Fig. 2: Validation of ALFA-K on longitudinal single-cell data. | Nature Communications

Fig. 2: Validation of ALFA-K on longitudinal single-cell data.

From: ALFA-K: Local adaptive mapping of karyotype fitness landscapes

Fig. 2: Validation of ALFA-K on longitudinal single-cell data.

a Lineage graph showing experimental passages (nodes) colored by ALFA-K CV score, used here as a proxy for model fit in the absence of ground truth fitness. Red edges indicate intervals of cisplatin treatment. To select inputs for forecast validation (cg), we defined sublineages as any passage plus a preceding history; for each potential endpoint, the history length and frequent clone threshold maximizing the CV score were chosen. Sublineages with CV score ≤ 0 were excluded, yielding 35 sublineages for analysis. b CV score generally improves with the number of passages used for training. c Cumulative frequency distribution functions (CDFs) of angle metrics comparing forecasts to ground truth. ALFA-K forecasts (predicted) show similar directional accuracy to comparisons between sister passages (forked).
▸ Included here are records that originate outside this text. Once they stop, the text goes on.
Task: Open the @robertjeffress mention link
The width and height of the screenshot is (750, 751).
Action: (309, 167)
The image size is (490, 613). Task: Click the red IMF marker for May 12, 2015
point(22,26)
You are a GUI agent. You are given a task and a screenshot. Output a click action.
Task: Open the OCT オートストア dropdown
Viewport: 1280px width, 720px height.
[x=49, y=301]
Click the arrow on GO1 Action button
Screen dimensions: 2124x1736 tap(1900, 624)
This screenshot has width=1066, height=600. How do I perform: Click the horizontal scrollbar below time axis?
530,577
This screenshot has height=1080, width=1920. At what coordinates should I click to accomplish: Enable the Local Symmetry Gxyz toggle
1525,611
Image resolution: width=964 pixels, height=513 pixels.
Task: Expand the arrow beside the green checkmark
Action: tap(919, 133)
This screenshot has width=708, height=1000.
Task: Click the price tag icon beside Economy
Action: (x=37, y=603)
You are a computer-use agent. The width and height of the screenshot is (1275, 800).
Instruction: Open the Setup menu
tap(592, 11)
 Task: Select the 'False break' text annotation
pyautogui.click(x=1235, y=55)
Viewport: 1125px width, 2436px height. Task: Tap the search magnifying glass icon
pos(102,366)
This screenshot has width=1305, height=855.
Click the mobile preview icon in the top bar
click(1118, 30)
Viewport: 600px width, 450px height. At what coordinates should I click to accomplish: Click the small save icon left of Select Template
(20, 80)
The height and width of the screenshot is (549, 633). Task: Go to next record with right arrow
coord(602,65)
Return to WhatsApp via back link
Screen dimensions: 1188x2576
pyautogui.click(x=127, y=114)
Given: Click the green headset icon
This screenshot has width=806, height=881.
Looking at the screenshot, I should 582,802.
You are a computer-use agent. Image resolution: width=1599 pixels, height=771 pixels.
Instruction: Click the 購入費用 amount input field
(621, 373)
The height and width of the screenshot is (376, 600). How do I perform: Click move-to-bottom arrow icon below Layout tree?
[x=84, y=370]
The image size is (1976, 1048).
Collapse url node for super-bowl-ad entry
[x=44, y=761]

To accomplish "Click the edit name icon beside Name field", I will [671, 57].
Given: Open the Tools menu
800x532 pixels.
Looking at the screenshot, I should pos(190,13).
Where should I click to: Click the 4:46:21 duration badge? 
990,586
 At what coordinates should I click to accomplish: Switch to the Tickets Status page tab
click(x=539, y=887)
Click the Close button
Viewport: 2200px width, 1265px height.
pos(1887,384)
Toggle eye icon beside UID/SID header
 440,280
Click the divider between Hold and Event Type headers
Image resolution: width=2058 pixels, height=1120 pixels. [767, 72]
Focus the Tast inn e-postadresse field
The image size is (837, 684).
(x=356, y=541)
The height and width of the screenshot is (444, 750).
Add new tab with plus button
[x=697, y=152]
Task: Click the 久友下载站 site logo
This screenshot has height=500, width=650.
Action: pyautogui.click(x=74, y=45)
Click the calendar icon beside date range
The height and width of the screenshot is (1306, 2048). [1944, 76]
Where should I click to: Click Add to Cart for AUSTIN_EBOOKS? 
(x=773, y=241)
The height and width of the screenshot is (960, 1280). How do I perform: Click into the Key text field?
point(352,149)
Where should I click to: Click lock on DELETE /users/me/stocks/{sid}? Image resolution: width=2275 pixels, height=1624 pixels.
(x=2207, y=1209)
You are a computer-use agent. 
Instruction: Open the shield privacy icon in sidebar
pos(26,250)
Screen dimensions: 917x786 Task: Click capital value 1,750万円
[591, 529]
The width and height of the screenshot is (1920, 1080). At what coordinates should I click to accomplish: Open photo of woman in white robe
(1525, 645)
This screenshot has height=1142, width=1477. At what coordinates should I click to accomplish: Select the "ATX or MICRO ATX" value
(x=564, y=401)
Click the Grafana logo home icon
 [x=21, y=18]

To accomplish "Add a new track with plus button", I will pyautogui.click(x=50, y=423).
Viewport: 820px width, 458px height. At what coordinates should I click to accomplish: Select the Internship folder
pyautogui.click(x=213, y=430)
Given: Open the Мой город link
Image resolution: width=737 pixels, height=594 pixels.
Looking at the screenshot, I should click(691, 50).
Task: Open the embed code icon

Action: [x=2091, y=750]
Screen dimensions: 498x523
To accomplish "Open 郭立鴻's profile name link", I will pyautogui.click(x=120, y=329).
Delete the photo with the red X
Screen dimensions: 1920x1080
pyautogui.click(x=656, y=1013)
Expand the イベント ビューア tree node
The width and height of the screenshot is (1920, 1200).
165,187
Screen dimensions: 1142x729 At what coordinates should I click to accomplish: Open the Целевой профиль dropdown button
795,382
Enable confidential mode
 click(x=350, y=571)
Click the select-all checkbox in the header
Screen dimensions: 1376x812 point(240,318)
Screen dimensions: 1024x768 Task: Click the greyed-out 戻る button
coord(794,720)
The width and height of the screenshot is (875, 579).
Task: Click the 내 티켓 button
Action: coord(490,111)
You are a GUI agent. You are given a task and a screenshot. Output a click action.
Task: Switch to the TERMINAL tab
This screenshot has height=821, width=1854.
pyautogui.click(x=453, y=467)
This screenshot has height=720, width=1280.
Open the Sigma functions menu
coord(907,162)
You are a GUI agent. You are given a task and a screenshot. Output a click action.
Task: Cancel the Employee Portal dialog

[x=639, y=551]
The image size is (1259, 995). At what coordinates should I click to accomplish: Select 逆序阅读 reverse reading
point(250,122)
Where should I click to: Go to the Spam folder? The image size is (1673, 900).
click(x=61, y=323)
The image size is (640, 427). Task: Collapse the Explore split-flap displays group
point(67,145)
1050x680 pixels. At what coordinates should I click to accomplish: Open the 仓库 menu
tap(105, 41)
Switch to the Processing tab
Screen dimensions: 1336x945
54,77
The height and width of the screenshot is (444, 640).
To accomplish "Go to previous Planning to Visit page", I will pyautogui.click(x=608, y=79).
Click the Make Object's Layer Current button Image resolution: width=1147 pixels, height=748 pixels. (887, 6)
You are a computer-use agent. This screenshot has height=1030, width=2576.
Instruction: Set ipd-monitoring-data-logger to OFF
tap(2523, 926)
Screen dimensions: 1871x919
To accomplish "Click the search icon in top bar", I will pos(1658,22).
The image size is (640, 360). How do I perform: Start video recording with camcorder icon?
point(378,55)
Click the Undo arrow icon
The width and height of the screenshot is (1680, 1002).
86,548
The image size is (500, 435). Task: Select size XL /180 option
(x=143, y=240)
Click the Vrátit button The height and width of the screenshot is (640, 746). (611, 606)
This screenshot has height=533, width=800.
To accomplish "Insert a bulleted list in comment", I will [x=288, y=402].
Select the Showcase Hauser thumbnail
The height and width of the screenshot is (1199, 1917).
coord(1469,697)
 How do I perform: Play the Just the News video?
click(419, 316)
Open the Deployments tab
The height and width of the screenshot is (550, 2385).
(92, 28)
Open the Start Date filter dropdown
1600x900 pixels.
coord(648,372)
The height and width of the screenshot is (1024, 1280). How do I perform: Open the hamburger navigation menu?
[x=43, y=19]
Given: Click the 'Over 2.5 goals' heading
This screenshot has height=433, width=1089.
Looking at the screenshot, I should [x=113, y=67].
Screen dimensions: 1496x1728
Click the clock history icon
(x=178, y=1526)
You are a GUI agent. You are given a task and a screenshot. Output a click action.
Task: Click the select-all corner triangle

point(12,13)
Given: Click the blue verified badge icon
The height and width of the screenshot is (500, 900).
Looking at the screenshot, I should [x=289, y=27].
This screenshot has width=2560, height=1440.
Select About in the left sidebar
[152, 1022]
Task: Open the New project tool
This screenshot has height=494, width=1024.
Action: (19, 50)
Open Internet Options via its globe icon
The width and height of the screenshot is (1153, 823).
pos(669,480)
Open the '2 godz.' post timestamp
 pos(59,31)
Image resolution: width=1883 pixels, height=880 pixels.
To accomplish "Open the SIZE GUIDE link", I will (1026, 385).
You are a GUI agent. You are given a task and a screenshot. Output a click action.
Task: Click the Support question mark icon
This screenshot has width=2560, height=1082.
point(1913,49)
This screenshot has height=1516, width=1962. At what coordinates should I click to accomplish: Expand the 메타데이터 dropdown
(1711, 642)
Both are significantly more aligned with the true direction than the random-orientation null (theoretical), which is matched by comparisons between unrelated lineages. d Predicted vs. observed Wasserstein distances between consecutive passages. e Fraction of the 35 selected sub-lineages where ALFA-K forecasts outperform a static “no-evolution” baseline, plotted against time since training for all metrics. f Fraction of ALFA-K forecasts outperforming the static baseline at the specific forecast horizon corresponding to the next measured passage. g Fraction of sister passages which “beat baseline'', evaluated on available forked passages. h Number of passages available for metric evaluation corresponding to (fg). Source data underlying these plots are available in the ALFA-K repository.